Leaving pictures aside, set down each line exactly, from the first line of the data to the line with "This screenshot has height=934, width=700.", both included.

┌─ The data

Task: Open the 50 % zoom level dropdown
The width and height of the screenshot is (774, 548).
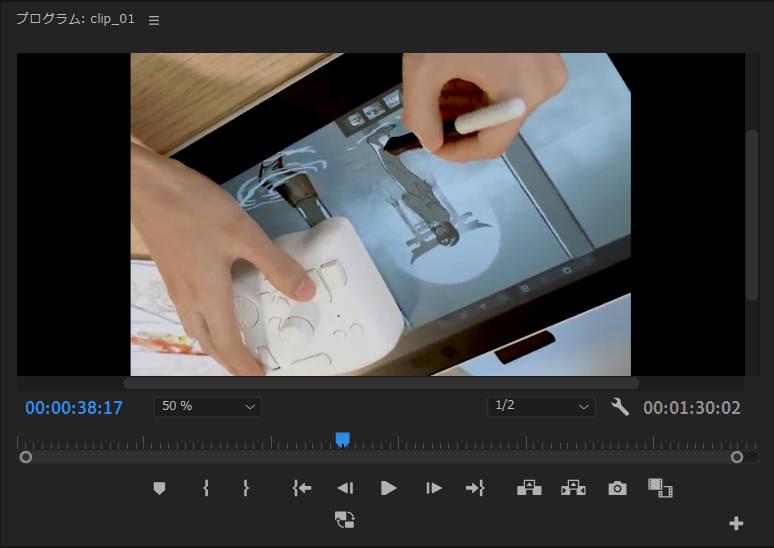Action: click(207, 406)
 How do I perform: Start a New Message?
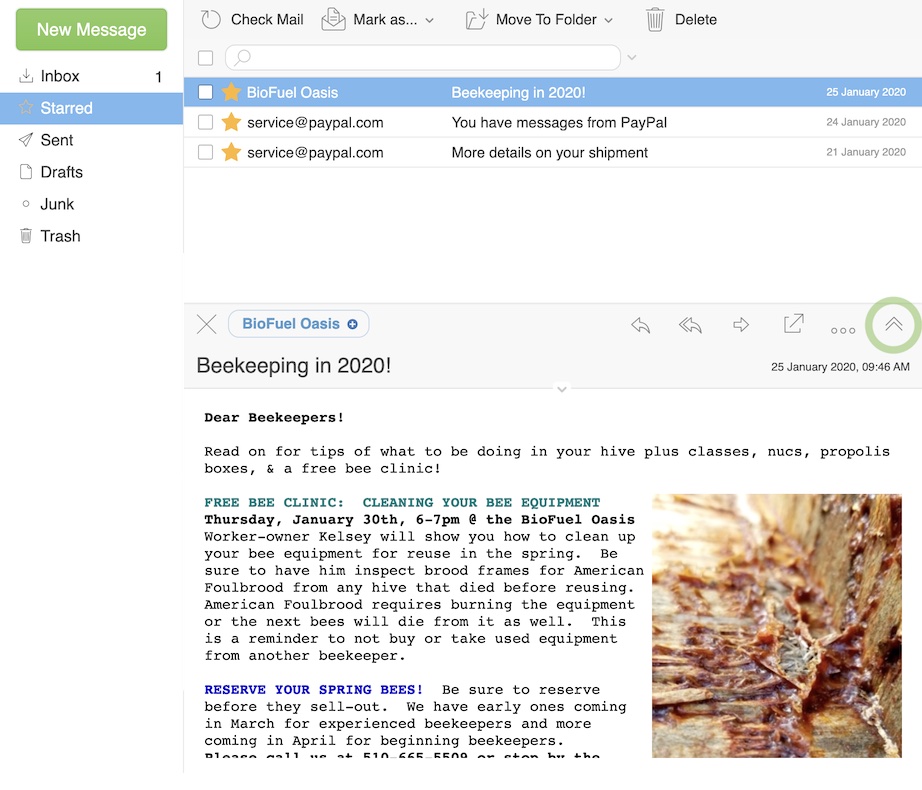coord(91,30)
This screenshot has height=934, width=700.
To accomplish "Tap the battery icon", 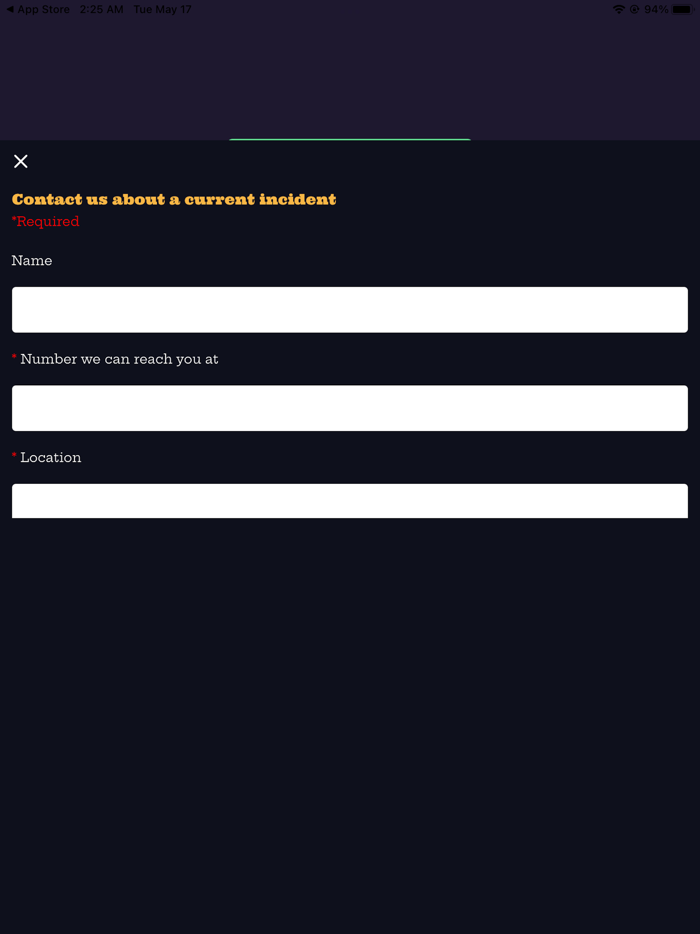I will pos(682,10).
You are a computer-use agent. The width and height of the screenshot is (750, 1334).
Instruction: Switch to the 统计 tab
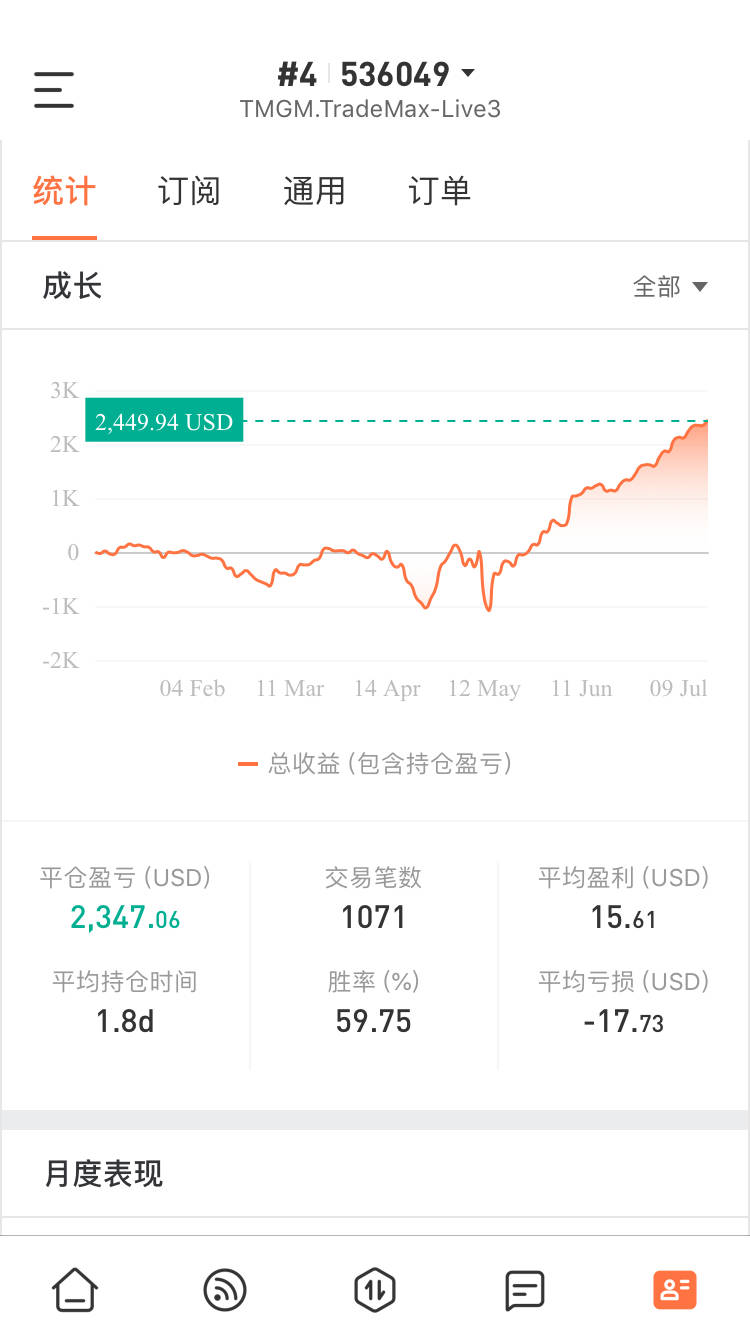(x=64, y=191)
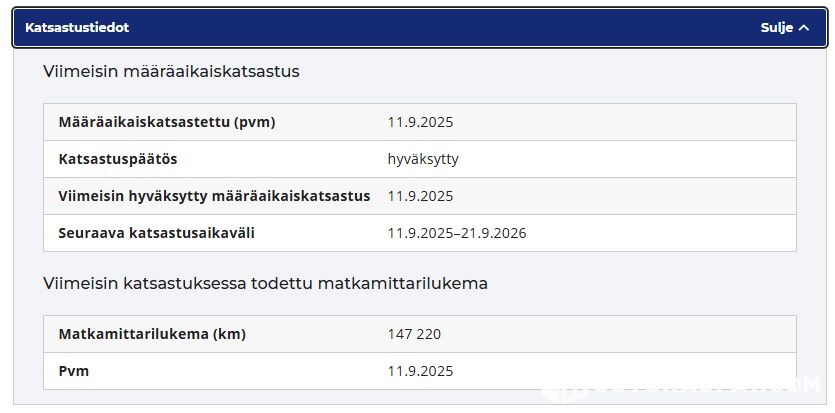Click the matkamittarilukema section heading

tap(265, 284)
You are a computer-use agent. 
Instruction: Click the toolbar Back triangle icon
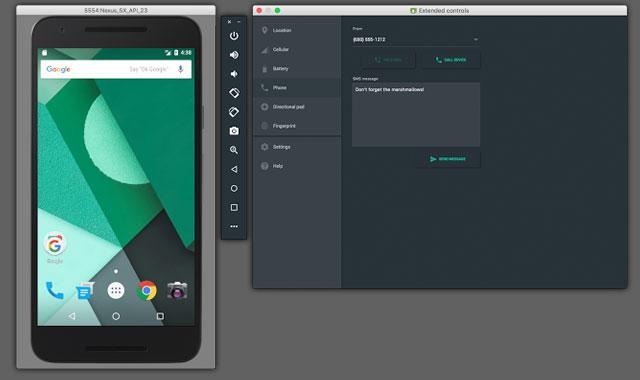pos(234,169)
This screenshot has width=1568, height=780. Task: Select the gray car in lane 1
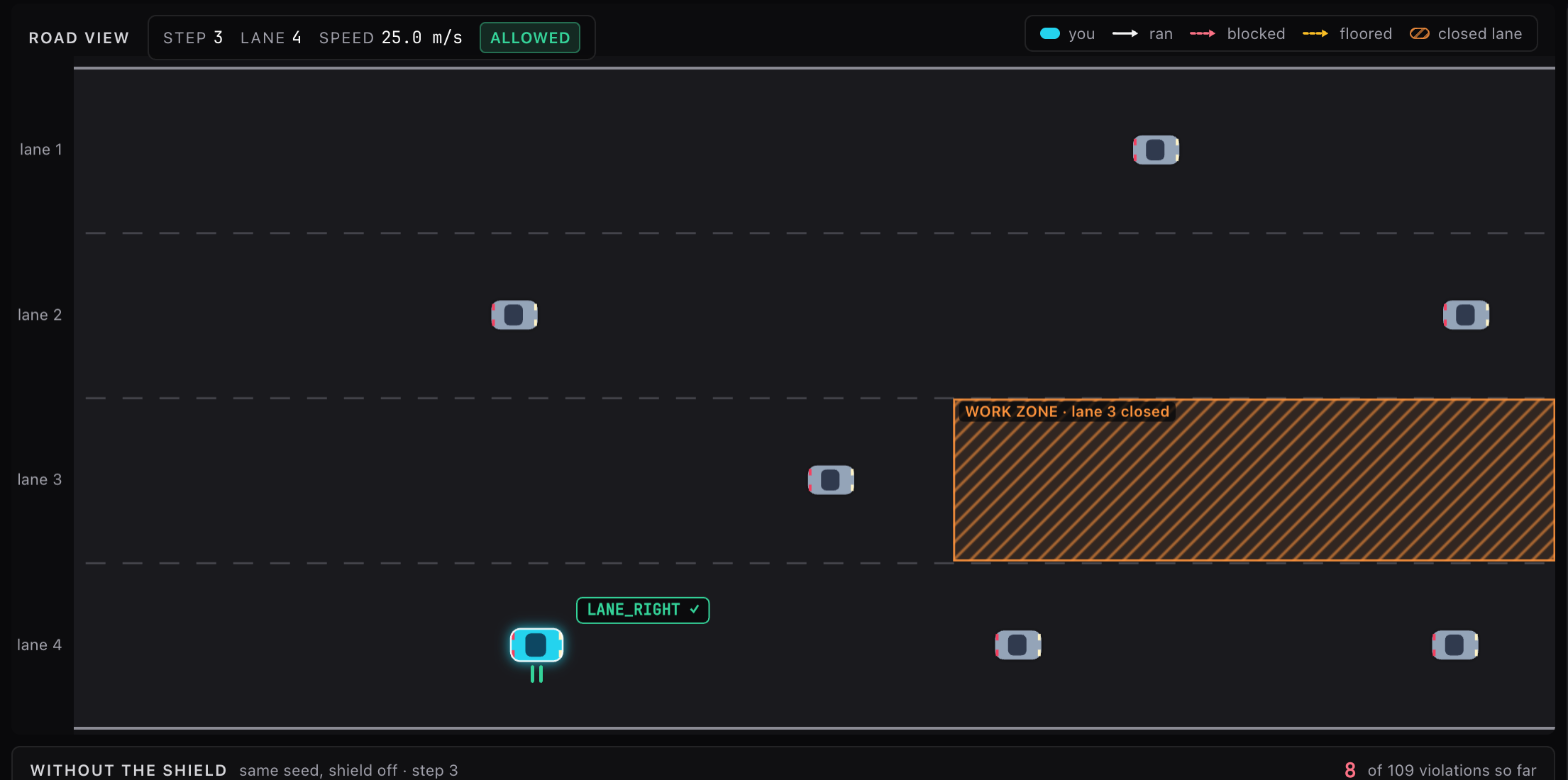pyautogui.click(x=1156, y=150)
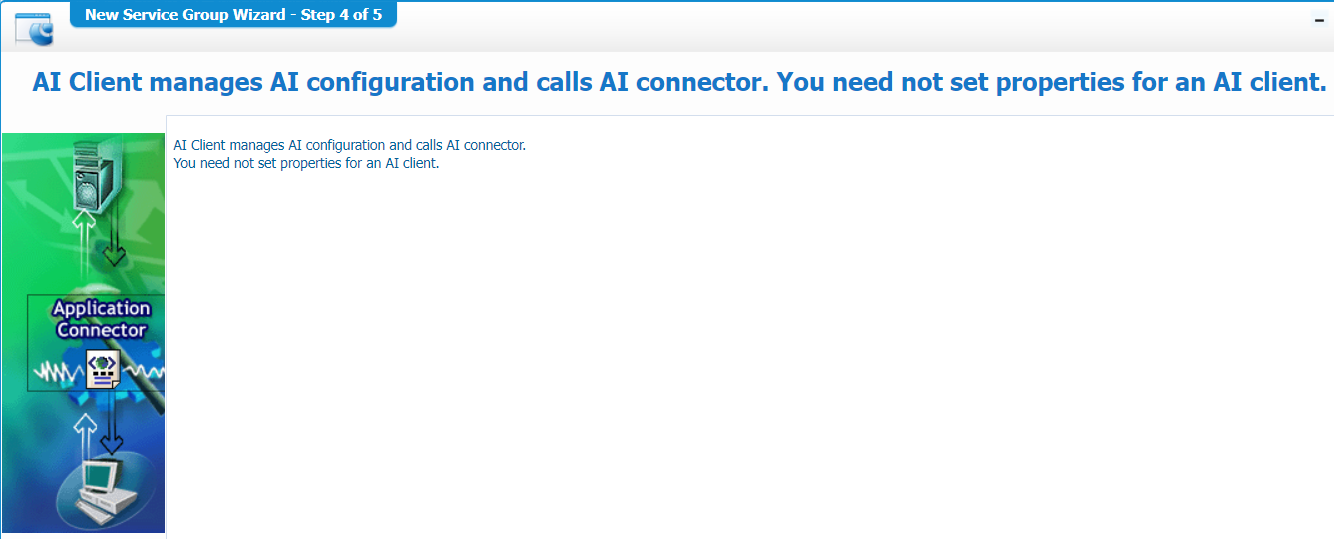Viewport: 1334px width, 539px height.
Task: Click the 'You need not set properties' text line
Action: [x=306, y=163]
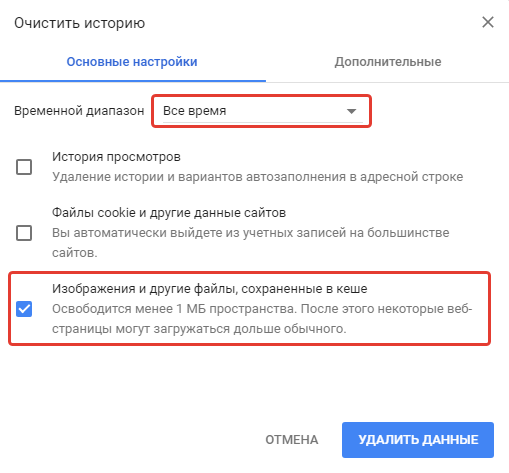This screenshot has height=473, width=509.
Task: Click the blue underline beneath Основные настройки
Action: (x=133, y=81)
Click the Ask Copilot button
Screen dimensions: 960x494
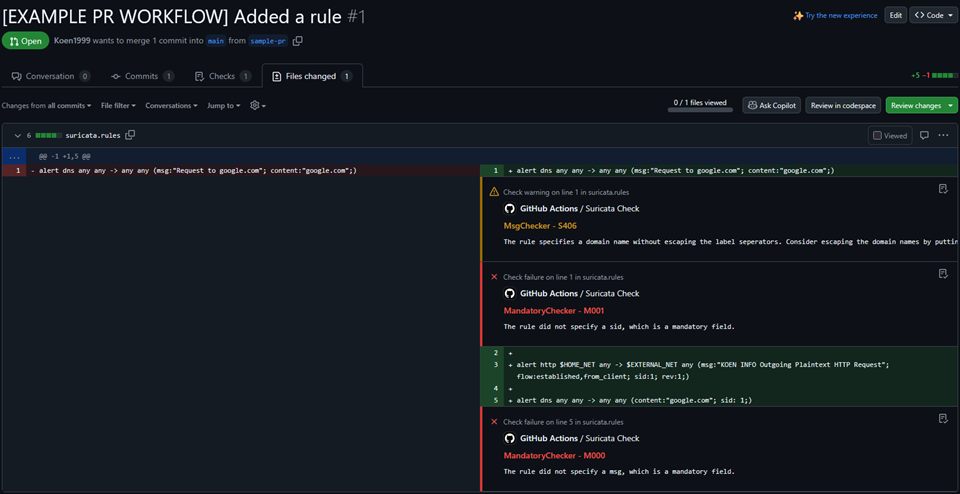(771, 105)
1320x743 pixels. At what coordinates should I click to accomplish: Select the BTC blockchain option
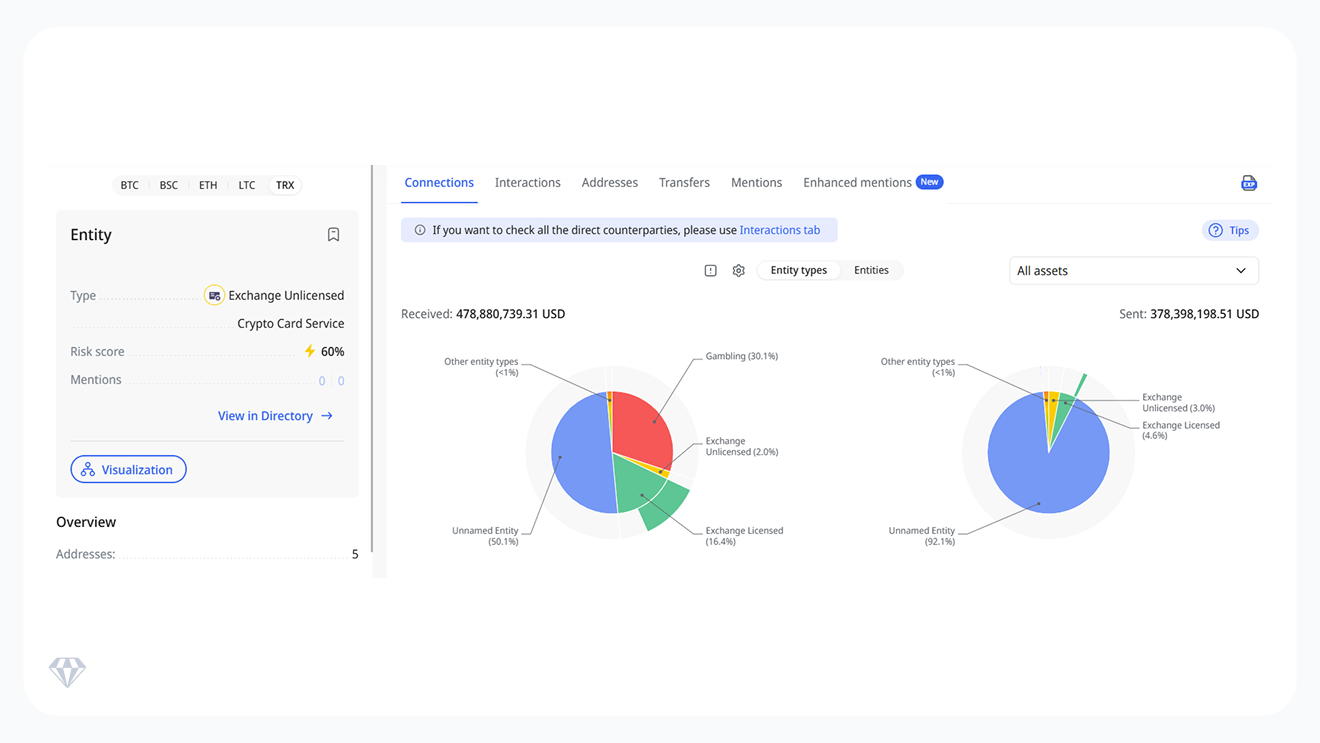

└─

> _Answer box_
Task: Open the 50 % zoom level dropdown
The width and height of the screenshot is (774, 548).
Action: click(207, 406)
 How do I perform: Start a New Message?
coord(91,30)
This screenshot has height=934, width=700.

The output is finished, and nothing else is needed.